The Italian luxury group maintained profitability, continued investment, and outlined long-term ownership plans
The Giorgio Armani Group reported resilient 2025 results while navigating the first year following the death of founder Giorgio Armani in September at age 91. Speaking on the company’s performance, chief executive officer Giuseppe Marsocci said the business continued to follow the strategic direction established by its founder, emphasizing continuity, disciplined investment, and long-term decision-making during a period of leadership transition.
Consolidated revenues declined 4.6 percent at current exchange rates to 2.19 billion euros, compared with 2.3 billion euros the previous year. At constant currency, sales were down 2.8 percent. Despite broader market headwinds, profitability improved, with earnings before interest, taxes, depreciation and amortization rising 3.2 percent to 152.7 million euros. Operating profit increased 2.5 percent to 52.6 million euros. Consolidated net equity stood at 1.99 billion euros, while the group reported a net cash position of 529 million euros, or 596 million euros including treasury investments.

Marsocci said the company continued to self-finance strategic spending, investing around 100 million euros in retail and innovation during the year. That followed 332 million euros in investments in 2024, underscoring the group’s long-standing preference for reinvesting profits while limiting debt exposure. He described the company’s fundamentals as solid despite geopolitical uncertainty, currency fluctuations, tariffs, and rising energy costs.
The group’s retail channel increased 2 percent at constant currency in 2025, while wholesale declined 7 percent, reflecting caution among distributors. Lifestyle categories including home, hospitality, and food and beverage posted double-digit growth, reinforcing Armani’s broader positioning beyond apparel. Marsocci added that Europe, Asia, and the Americas each account for roughly one-third of sales outside Italy, giving the business balanced geographic exposure. Early 2026 trading was described as in line, with stronger momentum in Asia, particularly China and Japan.
A new board was appointed in November, with longtime executive Leo Dell’Orco named chairman. Other members include Silvana Armani, Andrea Camerana, Marsocci, Marco Bizzarri, John Hooks, Federico Marchetti, and Angelo Moratti. Silvana Armani was also named women’s creative director. Marsocci said governance changes had been executed according to plans outlined in Armani’s will, which also allows for the potential future sale of an initial 15 percent stake to a strategic investor or, in later phases, a larger transaction or public listing while preserving foundation control.
The company continued to expand its retail footprint, with new or planned stores in Bangkok, Taiwan, Wuhan, Beijing, Korea, Mykonos, Sydney, and Las Vegas. It currently operates 138 Giorgio Armani stores and 308 Emporio Armani stores worldwide. Marsocci also cited strong performance for Giorgio Armani full-price business, Armani Privé, and the ARMANI/Archivio heritage initiative, while noting that Emporio Armani sales have increased over the past two years.

Outside fashion, Armani/Casa recorded double-digit growth in 2025, while the group advanced hospitality projects through a joint venture with Symphony Global. Renovations are underway at the Armani Hotel Dubai, updates are planned for the Milan property, and a new hotel is set to open in Diriyah, Saudi Arabia. Expanded exhibitions in Milan dedicated to Armani’s career and couture legacy also reflect continued public and cultural interest in the brand.
The 2025 results suggest that Armani’s post-founder era is beginning with continuity rather than disruption, as the group balances succession planning, measured expansion, and adherence to the principles that defined one of luxury’s last major independent houses.

**Dataset extract**
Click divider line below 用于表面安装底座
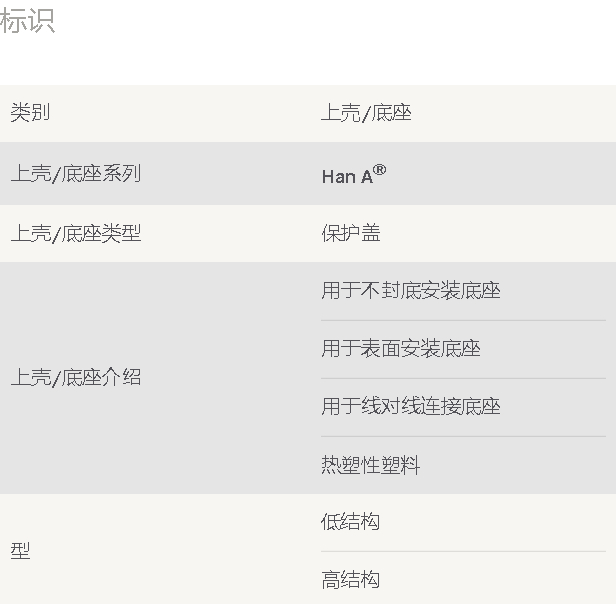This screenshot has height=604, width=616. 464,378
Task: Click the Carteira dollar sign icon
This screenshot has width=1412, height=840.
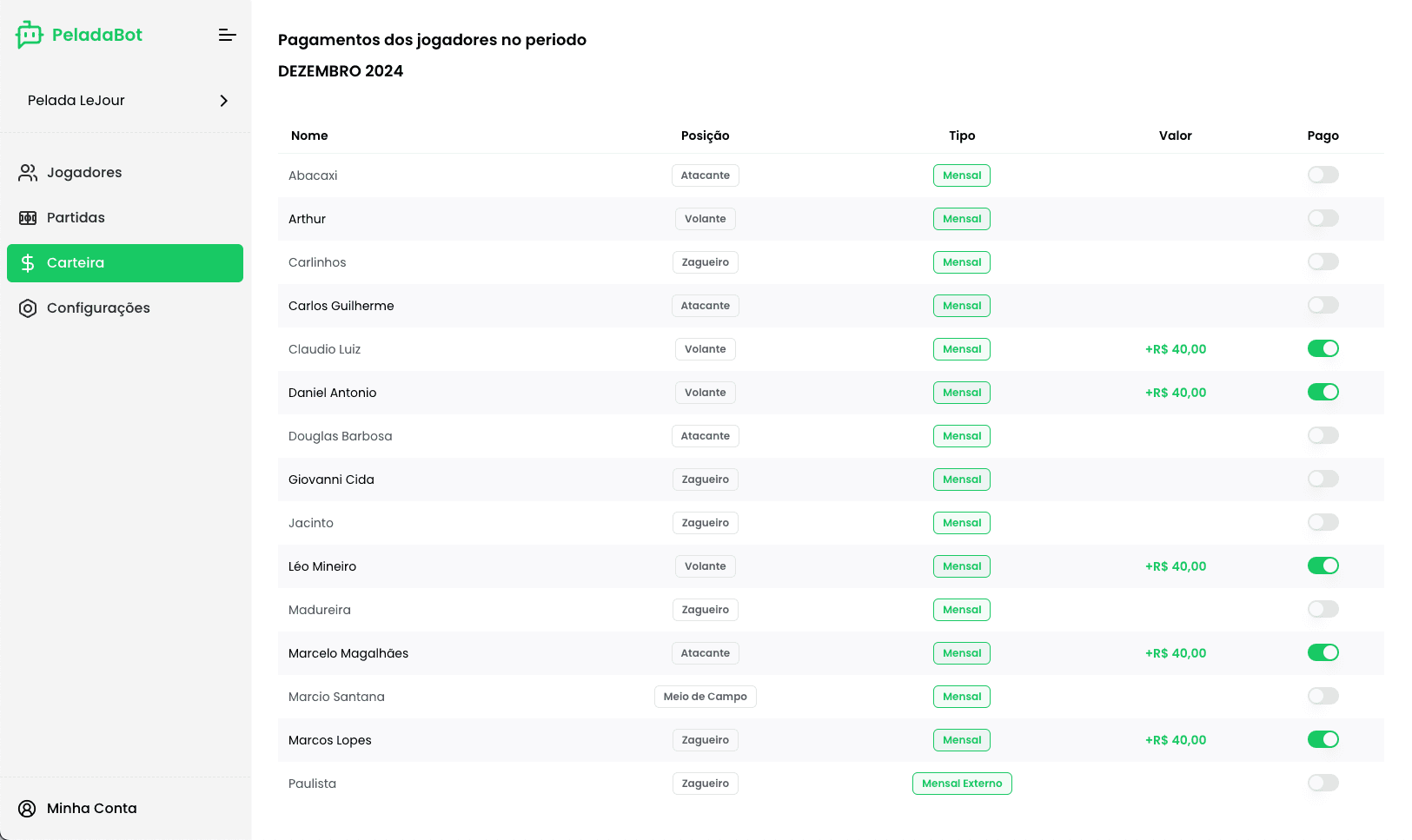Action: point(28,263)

**Assigned task A**
Quote the article about Armani's 2025 results from "The group’s retail" to "China and Japan.".
**Assigned task B**
List the locations where the article about Armani's 2025 results says the company has new or planned stores.
Rely only on the article about Armani's 2025 results.

**Task solution A**
The group’s retail channel increased 2 percent at constant currency in 2025, while wholesale declined 7 percent, reflecting caution among distributors. Lifestyle categories including home, hospitality, and food and beverage posted double-digit growth, reinforcing Armani’s broader positioning beyond apparel. Marsocci added that Europe, Asia, and the Americas each account for roughly one-third of sales outside Italy, giving the business balanced geographic exposure. Early 2026 trading was described as in line, with stronger momentum in Asia, particularly China and Japan.

**Task solution B**
Bangkok, Taiwan, Wuhan, Beijing, Korea, Mykonos, Sydney, Las Vegas